Stored items
____
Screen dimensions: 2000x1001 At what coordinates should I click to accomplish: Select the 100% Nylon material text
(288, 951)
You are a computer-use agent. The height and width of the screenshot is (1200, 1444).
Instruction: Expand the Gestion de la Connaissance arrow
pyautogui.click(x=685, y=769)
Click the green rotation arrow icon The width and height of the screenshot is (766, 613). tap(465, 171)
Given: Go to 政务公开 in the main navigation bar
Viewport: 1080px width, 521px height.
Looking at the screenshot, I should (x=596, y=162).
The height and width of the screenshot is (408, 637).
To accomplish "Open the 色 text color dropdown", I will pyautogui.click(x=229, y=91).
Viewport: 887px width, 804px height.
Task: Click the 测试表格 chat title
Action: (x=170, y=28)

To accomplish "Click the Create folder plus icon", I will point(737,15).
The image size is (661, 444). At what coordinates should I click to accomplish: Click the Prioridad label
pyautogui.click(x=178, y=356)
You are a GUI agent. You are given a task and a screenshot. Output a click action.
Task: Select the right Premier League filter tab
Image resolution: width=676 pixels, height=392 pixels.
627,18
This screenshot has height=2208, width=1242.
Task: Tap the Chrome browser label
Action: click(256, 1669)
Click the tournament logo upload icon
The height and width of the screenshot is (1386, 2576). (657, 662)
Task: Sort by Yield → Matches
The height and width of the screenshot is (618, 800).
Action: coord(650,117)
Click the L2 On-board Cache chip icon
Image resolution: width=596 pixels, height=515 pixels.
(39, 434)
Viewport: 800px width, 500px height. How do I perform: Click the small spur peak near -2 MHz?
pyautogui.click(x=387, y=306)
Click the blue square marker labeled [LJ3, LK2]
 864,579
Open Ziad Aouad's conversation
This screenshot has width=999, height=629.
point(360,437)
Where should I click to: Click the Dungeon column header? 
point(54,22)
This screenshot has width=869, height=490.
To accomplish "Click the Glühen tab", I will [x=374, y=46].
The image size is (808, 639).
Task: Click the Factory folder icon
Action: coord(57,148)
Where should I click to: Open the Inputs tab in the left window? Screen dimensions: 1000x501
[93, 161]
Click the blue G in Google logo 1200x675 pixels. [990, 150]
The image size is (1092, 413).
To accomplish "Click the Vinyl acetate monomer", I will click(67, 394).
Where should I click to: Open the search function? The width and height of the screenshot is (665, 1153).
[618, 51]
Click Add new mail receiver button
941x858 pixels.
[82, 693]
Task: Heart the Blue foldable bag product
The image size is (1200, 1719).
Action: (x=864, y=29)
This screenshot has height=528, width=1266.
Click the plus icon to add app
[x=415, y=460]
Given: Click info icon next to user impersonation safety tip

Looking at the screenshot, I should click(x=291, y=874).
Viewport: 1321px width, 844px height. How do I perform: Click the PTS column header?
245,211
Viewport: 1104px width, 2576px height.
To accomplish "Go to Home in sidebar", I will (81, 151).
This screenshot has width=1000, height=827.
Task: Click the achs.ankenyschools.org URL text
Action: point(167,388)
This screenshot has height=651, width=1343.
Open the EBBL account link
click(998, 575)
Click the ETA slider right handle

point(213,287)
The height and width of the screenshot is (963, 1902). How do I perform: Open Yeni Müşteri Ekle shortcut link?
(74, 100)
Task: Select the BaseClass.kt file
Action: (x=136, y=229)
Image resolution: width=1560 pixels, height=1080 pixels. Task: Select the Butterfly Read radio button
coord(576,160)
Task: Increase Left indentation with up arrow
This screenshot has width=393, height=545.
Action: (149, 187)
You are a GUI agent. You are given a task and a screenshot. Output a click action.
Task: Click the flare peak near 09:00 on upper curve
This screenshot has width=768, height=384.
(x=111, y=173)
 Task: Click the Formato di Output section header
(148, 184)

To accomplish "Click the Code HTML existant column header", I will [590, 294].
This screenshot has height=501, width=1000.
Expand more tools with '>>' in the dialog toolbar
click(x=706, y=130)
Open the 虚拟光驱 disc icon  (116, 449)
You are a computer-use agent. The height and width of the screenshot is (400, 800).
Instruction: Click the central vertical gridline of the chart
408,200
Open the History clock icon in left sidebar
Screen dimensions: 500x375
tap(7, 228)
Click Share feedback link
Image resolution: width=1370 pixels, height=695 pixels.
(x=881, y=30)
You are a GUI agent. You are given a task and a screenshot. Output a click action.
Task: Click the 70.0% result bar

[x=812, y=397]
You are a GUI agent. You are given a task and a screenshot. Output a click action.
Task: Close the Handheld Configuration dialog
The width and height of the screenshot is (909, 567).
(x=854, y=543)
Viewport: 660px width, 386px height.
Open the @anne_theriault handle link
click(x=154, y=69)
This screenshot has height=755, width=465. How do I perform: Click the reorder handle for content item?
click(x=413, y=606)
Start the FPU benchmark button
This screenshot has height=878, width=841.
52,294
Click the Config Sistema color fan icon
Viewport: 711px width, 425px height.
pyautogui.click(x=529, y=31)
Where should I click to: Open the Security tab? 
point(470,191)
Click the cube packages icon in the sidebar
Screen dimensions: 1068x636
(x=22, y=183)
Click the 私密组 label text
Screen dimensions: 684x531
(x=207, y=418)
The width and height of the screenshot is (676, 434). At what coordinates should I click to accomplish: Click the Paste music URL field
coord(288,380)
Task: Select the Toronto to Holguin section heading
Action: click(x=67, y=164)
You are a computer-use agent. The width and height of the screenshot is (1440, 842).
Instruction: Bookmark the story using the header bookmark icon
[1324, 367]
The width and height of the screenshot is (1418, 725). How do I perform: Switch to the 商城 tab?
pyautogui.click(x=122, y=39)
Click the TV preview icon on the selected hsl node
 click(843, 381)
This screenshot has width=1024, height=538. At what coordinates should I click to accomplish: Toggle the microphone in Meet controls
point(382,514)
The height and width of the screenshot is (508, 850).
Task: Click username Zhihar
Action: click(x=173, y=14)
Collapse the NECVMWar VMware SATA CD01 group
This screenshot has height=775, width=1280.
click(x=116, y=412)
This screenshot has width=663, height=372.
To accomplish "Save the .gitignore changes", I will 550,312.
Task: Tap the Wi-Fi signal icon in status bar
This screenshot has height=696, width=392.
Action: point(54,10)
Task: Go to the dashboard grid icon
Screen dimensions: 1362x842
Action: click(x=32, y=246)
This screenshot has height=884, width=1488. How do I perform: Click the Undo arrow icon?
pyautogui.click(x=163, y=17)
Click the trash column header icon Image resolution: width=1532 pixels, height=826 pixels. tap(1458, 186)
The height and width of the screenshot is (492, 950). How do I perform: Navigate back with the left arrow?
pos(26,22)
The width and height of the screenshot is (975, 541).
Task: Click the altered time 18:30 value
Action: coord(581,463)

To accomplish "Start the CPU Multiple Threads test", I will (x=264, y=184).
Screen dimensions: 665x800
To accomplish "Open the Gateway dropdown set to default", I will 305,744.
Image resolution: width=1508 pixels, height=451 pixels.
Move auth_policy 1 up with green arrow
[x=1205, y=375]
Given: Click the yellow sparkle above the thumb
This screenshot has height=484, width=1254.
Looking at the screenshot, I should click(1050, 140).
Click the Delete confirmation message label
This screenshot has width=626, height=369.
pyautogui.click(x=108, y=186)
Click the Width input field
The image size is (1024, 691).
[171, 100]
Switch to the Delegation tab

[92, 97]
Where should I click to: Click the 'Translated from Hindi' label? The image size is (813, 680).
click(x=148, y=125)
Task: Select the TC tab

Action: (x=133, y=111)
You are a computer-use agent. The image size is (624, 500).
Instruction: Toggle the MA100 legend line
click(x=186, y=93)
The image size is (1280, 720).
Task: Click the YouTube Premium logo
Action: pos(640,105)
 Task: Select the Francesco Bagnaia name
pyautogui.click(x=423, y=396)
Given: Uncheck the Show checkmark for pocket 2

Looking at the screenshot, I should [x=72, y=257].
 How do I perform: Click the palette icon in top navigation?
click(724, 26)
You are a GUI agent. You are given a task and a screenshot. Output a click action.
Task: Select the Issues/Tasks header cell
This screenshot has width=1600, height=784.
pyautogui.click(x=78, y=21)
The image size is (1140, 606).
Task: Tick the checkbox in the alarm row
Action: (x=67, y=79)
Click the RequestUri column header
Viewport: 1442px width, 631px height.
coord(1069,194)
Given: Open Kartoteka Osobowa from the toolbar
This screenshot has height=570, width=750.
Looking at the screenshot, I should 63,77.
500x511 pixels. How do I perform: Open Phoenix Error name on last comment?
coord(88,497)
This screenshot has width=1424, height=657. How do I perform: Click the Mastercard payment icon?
____
**Task**
Pull together all lines from the data that mention the word "computer".

**Problem solution**
You are a computer-use agent. The height and width of the screenshot is (1200, 1444).
You are a computer-use agent. The height and width of the screenshot is (400, 800).
You are a computer-use agent. The width and height of the screenshot is (1440, 842).
You are a computer-use agent. The image size is (624, 500).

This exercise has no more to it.